Wellington/Waterloo-area philanthropists awarded Orders of Canada

Pair receieved recognition for their innovations in the Arts and Environmental Conservation
2024-12-18-rare
Photo by Ljubodrag Andric, featuring an art installation titled “280 Glass Spheres” by Monica Guggisberg and Philip Baldwin.

NEWS RELEASE
MUSAGETES, RARE CHARITABLE RESEARCH RESERVE
**************************
For more than 20 years Michael Barnstijn and Louise MacCallum have been leaders in innovative approaches to supporting the arts and land conservation. As founders of two organizations — the Musagetes Foundation in Guelph and rare Charitable Research Reserve headquartered in Cambridge — Barnstijn and MacCallum have greatly enriched the artistic and environmental vitality of life in our communities. Now they are being honoured by the Governor General with Canada’s highest recognition as Members of the Order of Canada.

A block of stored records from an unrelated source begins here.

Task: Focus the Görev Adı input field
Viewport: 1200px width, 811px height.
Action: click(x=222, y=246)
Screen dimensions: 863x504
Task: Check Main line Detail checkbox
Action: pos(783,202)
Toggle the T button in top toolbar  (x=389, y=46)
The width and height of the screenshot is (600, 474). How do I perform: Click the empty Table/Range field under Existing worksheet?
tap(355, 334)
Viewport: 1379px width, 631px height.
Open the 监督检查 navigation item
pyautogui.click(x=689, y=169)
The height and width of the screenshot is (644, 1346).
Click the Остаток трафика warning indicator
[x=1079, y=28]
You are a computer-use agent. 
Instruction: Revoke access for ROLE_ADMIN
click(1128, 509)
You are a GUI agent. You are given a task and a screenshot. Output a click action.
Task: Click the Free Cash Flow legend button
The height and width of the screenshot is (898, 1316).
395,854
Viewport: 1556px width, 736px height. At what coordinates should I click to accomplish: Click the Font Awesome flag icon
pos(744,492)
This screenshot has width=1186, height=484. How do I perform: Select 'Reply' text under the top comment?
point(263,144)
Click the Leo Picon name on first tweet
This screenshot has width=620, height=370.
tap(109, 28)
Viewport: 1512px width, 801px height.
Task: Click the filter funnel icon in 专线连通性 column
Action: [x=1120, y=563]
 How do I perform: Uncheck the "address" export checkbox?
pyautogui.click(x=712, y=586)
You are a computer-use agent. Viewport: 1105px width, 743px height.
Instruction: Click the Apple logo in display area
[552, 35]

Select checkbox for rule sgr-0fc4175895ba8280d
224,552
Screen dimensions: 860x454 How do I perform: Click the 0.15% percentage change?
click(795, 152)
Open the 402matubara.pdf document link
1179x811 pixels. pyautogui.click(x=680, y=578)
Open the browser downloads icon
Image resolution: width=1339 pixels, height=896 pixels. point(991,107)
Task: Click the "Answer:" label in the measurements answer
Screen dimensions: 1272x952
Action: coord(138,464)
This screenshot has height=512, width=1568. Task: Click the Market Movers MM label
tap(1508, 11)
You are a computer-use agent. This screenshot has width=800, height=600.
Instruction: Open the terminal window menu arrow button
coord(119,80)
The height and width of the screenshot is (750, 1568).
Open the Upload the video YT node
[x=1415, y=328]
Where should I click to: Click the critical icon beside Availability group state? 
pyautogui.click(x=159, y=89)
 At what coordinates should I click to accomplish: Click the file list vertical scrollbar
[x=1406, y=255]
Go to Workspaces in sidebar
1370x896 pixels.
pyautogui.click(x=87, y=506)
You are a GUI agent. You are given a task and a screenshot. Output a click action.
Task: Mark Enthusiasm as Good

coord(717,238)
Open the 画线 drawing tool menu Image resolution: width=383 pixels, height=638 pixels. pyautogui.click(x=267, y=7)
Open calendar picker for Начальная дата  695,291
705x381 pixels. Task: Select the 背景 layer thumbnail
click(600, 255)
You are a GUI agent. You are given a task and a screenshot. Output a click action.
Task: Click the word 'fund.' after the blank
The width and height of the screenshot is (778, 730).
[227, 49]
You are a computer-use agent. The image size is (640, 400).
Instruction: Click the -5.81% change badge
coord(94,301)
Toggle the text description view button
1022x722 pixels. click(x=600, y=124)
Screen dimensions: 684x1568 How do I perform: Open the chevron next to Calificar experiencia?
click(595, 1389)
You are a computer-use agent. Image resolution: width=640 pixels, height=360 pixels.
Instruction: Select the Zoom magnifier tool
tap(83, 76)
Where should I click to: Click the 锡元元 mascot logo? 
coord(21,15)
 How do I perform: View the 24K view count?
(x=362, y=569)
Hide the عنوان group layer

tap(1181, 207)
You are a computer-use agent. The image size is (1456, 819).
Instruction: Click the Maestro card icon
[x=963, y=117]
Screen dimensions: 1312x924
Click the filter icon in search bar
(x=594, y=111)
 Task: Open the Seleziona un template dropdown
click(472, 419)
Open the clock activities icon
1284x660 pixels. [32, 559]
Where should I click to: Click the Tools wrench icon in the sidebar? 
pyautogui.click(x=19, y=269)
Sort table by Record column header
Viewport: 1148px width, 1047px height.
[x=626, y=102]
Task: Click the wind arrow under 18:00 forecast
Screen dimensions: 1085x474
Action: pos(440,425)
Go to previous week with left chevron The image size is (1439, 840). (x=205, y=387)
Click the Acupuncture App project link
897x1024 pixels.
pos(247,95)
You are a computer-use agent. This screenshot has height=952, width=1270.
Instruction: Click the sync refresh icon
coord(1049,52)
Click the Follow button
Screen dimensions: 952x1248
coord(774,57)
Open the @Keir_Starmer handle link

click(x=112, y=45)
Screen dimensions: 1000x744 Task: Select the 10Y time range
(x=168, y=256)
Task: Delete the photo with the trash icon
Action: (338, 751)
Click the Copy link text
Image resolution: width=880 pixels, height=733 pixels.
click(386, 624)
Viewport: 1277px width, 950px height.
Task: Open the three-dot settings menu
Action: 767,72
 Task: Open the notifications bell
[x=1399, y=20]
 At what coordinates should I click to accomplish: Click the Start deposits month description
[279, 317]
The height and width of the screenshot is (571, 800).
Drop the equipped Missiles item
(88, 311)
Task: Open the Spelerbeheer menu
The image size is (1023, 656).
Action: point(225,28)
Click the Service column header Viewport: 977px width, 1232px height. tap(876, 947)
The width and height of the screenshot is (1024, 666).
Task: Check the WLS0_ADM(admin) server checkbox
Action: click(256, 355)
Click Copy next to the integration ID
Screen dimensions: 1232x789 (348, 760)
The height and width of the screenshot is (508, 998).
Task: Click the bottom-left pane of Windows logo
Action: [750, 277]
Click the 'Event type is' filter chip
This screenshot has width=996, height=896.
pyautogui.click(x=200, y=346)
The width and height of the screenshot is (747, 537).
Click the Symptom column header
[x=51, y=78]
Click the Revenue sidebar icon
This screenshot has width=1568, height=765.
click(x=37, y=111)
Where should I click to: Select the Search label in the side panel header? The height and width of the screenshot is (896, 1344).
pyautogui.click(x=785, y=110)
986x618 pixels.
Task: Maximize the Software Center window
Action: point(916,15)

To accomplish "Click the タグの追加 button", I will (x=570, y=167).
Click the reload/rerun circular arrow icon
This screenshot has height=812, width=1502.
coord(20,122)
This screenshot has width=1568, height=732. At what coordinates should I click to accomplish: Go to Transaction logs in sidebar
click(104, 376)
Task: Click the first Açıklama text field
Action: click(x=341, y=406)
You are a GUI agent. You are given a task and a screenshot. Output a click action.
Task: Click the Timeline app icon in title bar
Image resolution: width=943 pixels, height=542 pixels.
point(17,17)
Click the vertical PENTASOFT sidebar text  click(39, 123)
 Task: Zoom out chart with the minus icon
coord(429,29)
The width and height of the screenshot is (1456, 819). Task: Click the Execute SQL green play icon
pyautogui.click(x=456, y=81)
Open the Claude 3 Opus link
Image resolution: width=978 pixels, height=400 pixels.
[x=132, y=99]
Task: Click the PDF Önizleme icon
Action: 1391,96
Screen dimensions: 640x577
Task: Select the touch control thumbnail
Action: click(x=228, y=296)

Much of the work Barnstijn and MacCallum have made possible through their financial support and creative leadership is driven by their desire to shape better possible futures not only for the Waterloo-Wellington regions in which we live, but also for a planet in crisis. They believe that every person should have access to nature and artistic creativity as a fundamental part of individual and collective wellbeing.

Barnstijn, a former executive at Research in Motion (RIM, now BlackBerry), and MacCallum, a former software engineer at RIM, brought their innovative and inquisitive spirit to the development of Musagetes and rare. They were instrumental in building teams of people whose experimental, creative ways of thinking and doing could accomplish in the arts and environmental conservation what they did in developing the early BlackBerry smartphone.

The rare Charitable Research Reserve, led by Dr. Stephanie Sobek-Swant, Executive Director, is the first active conservation land trust in the upper Grand River watershed, with headquarters five minutes from downtown Cambridge and stewarding over 1500 acres of land in Waterloo and Wellington. It has developed into an international research institute that began with an emphasis on the ecological sciences with a cross-disciplinary approach that includes the arts as a line of inquiry. It continues to work to create space for Indigenous knowledge and ways of being. It has become renowned for its innovations in hands-on environmental education that is connected directly to real-time scientific research and accessible land-based artistic installations. Most recently, this mandate is being expressed through a joint initiative with Musagetes — the Long Dash Festival, which brings creative inquiry into nature and environmentally-based inquiry into the arts.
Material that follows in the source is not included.